Sunday, November 22, 2009

Yum! That smells wonderful!

Walking into Grandma’s house on Thanksgiving day, do you smell turkey in the oven, the warm pumpkin pie, hot bread, and apple cider on the stove? Does your family have other traditions that speak about your own customs and history?

What if we invited our students to make historical meals that would travel them back in time to the customs, traditions, and scents of meals from the past? In a unique way, we would engage a learning style that could be coupled with research on not only finding the recipes but why the people we study used those ingredients. Some possibilities include asking students to research on the web the appropriate recipes for the period the class is studying, how and why those ingredients were chosen, and report about their experience cooking, smelling, and tasting the food. Students might also research their own family’s unique recipes, where they came from, and how they are still important to their family’s customs and experiences.

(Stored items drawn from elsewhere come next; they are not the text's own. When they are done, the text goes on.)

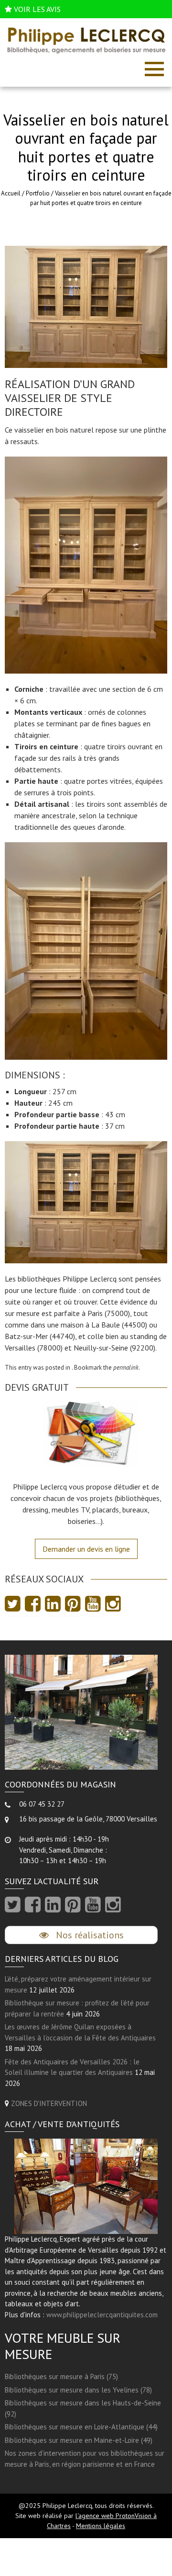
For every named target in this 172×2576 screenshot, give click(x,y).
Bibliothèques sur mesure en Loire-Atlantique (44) (81, 2426)
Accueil (11, 193)
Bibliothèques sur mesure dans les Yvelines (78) (78, 2389)
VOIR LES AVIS (37, 9)
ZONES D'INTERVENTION (49, 2103)
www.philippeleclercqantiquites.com (102, 2314)
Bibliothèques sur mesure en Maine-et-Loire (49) (78, 2440)
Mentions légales (100, 2525)
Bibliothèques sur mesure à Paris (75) (61, 2376)
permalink (126, 1367)
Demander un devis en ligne (86, 1549)
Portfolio (38, 193)
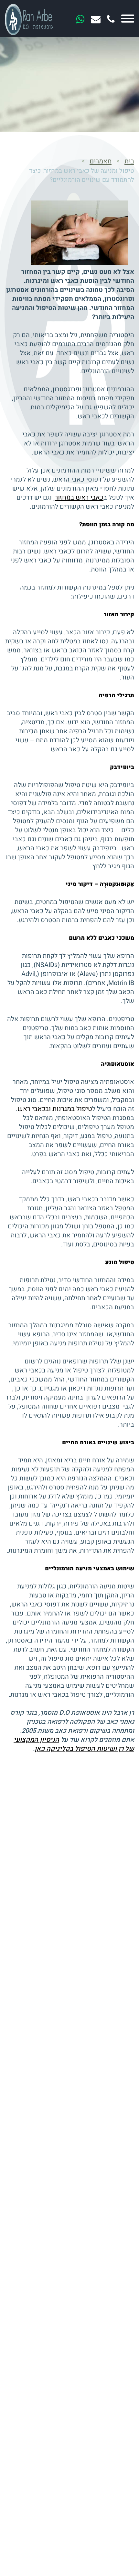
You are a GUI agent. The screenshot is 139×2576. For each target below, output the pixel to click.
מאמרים (101, 161)
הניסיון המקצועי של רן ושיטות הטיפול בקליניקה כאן (74, 1744)
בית (129, 161)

Below are a few web sites with historical recipes.
http://www.historyforkids.org/crafts/index.htm
http://www.shootingstarhistory.com/kidshistory/crafts.htm
http://www.foodtimeline.org/
http://www.foodbooks.com/recipes.htm
http://www.cs.cmu.edu/~mjw/recipes/ethnic/historical/
http://www.reciperewards.com/Historical.html

As you celebrate Thanksgiving, take a moment to experience some of your family's unique traditions and customs and consider some shared meal traditions you may have with other families. Students in the future might research these very meals and traditions to learn about you!

Happy Thanksgiving!

Sunday, November 8, 2009

Get Engaged

How do we engage students and provide opportunities to actively experience history?

The University of California One outlines a cohesive plan at The History Project Website . Instructors “apprentice students in age-appropriate ways” to “learn to work with sources, consider different perspectives, analyze and interpret information, and marshal evidence in support of their conclusions.” This project includes a lesson plan template, a linear research method, and a sample lesson. Additionally, you’ll find here numerous image and primary source document resources including Our Documents website that houses 100 key US primary sources with images of the originals, transcripts and lessons plans. Hippocampus.org has primary source documents included in its lessons in appropriate places such as the Virginia Charter in the Jamestown Lesson.

But we’ve talked about utilizing primary sources before. I really want students to engage history. Mission Inn Museum in California is getting closer to what I am thinking of with their Hands-On History Lesson Plans and their Family Voices Project. In the Family Voices Project students are “given the task of choosing a family-related object or tradition and conducting research on their chosen subject with their families. Project artists- including a writer, a storyteller/singer, and a photographer- work with the students through numerous workshops to teach the students how to preserve their family heritages through written, oral, and visual techniques.” What a way to make history relevant to the student and a life-long mission!

The Family Voices project could be adapted to any classroom or online learning environment, but the students would become their own artists. As a group project each student could be responsible for creating a piece of the project to illustrate a tradition or historical significance of an object. A history must be able to research a topic but also be able to tell the story in a creative and interesting way so others will listen. This project certainly gets the students involved in research but also how to share their knowledge with others in dynamic ways.